Dozens of museums across Mexico, Central America, and the Caribbean are at risk of permanent closure as a result of pandemic-related financial losses, a recent report by the National Autonomous University of Mexico (UNAM) has stated. The report’s findings were first reported this week by the Spanish-language publication El País.
While museums across the world struggled to survive last year, this region appears to have been impacted more extensively than others. Within the U.S., for example, fears about institutional shutterings turned out to have been misplaced. In 2020, the American Alliance of Museums predicted that one-third of all institutions in the country would close, but most wound up staying open. The UNAM report presents a more dire picture with potentially farther-reaching effects for institutions in Mexico, Central America, and the Caribbean.

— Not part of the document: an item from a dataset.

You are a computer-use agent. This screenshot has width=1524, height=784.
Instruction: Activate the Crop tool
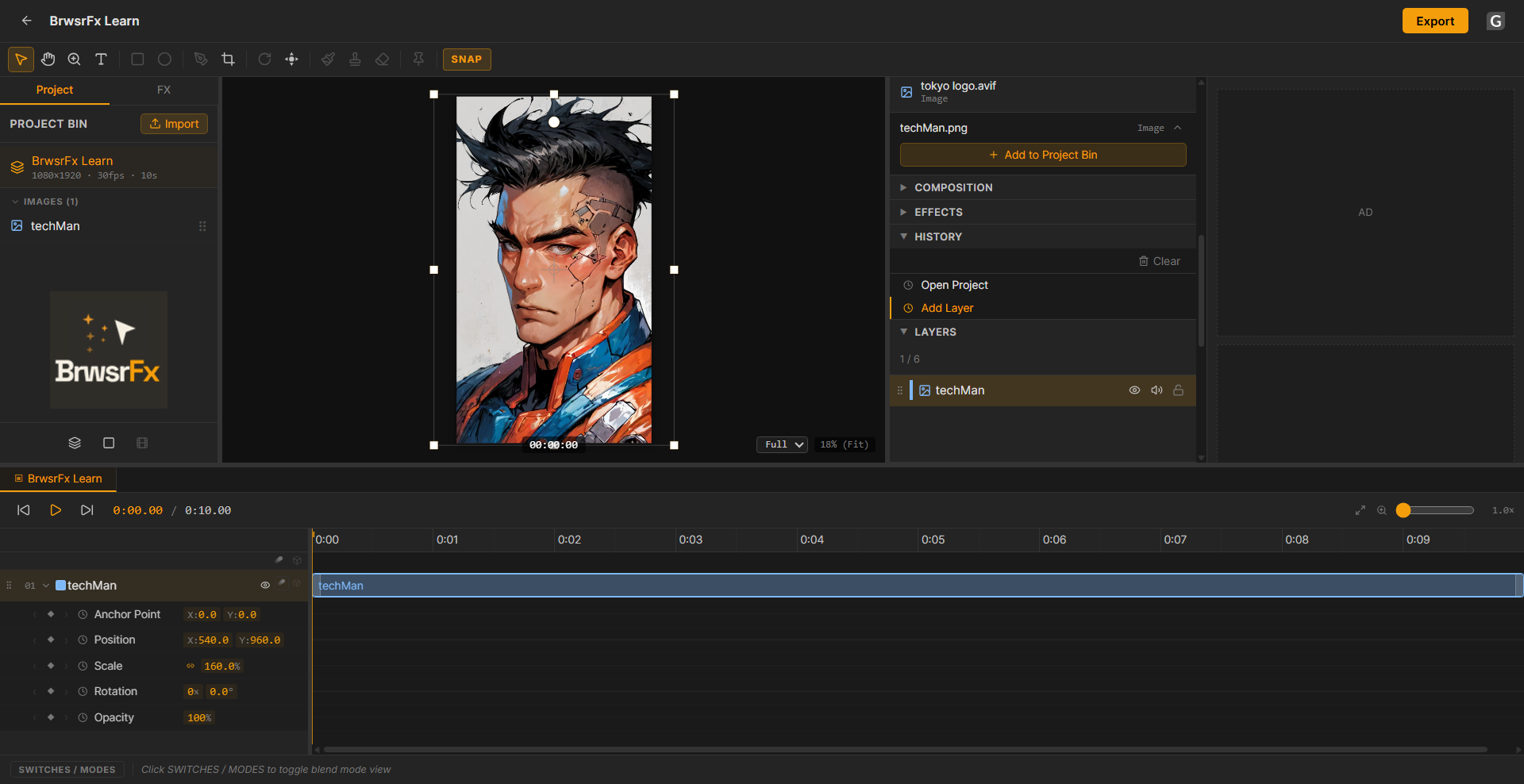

UNAM surveyed 285 institutions, many of which said said they are facing a budget crisis that has left their outlook for the future uncertain. More than 75 percent of respondents said they are facing financial insecurity; 63 percent said that a budget shortfall put them at risk of not being able to properly maintain their facilities.
The survey represents the ongoing challenges that cultural institutions across the region face in trying to stay afloat during the crisis. Graciela de la Torre, an art historian and the UNAM chair, who organized the survey in conjunction with the Institute of Leadership in Museums, told El País, “Many countries have put in place mechanisms for the recovery of the sector, but here there has been absolutely no rescue.”
The report also stated that nearly a third of the museums have been forced to reduce their staff and that around 14 percent of employees working in the cultural sector have lost jobs since the start of the pandemic. And while the costs of providing in-person programming are down, the expenses associated with digital projects have only risen for these events, leaving some institutions scrambling to make ends meet, according to the UNAM survey.
Government budget cutbacks issued between 2019 to 2021 have also threatened public museums that rely heavily on federal funding. Earlier this year, 75 percent of the Mexican Ministry of Culture’s funding was redirected to other federally backed projects, including the development of a cultural complex in Mexico City’s Chapultepec Forest.
Some museums in Mexico have already begun to shutter. In July, the Museo de Arte Contemporáneo Ateneo de Yucatán in Mérida said it would close its doors permanently after the state government failed to meet a deadline to allocate funding to the museum. Monterrey’s Museo de Arte Contemporáneo and the Papalote Museo del Niño in Mexico City were recently on the brink of closing, but they recovered after completing donation campaigns.
According to UNAM, the José Luis Cuevas Museum, the Antique Toy Museum, and the Caricature Museum in Mexico City, and the Oaxaca Museum of Contemporary Art are in danger of closure.